“Grandpa”, “granny”, “grandfather”, and “granny” are often real accomplices for our children. Rather than educating their grandchildren, grandparents like to share their hobbies and their secrets.
Seniors being in much better health than their parents were at the same age, our children are fortunate to have a generation of active grandparents who often become confidants, almost “super friends”. And it’s a chance for the whole family!
Don’t try to manage everything
When the children are with their grandparents, the rules are often less strict than at home. Your child knows the difference very well, and it’s not because at grandpa’s “we have the right to hang out in pajamas in the morning” that all his good habits will have flown away back home.
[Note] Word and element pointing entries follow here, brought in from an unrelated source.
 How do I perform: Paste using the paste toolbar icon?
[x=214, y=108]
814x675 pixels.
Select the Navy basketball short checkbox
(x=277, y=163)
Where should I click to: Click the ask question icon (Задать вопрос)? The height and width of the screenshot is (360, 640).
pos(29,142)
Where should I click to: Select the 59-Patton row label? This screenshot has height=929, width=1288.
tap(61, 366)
In fact, most of the time, the less you interfere, the better: after all, your parents (or in-laws) do what they want at home, as long as your child’s health does not suffer. And it is precise because they are relieved of education that grandparents can afford small deviations from the rules established the rest of the year. VS’
Finally, because they are less stressed and settled into a calmer rhythm of life, your child can often rest better at home!
A confidant like no other
Sometimes, the grandparent can become a privileged adult confidant and it’s a chance! He can even act as a moderator in the event of a conflict with your child.
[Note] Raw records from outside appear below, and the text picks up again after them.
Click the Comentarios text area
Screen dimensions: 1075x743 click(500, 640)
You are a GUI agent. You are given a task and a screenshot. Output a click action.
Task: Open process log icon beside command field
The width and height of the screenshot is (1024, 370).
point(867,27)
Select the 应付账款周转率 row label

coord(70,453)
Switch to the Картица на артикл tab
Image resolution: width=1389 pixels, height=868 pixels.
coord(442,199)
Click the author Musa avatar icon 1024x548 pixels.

Because they carry the past and the family history, grandparents “teach” their grandchildren family values (this last point is all the more important when you are separated from your spouse). They can tell them how you were at the same age: a child never gets tired of this kind of story which strengthens family ties a little more … Finally, what a pleasure for your parents or parents-in-law to feel useful and to be able to pass on a wealth of knowledge and a family tradition!
Your child is too isolated, what to do?
Just as you forbid yourself to interfere in their relationship, your parents (or in-laws) do not have to replace you, nor to tell you how to raise your children. If necessary, you can make a small “adjustment” (without getting angry) because the worst would be to settle your accounts through interposed children: conflicts with grandparents generate significant stress and you risk “cracking” your child by asking him to choose his “side”.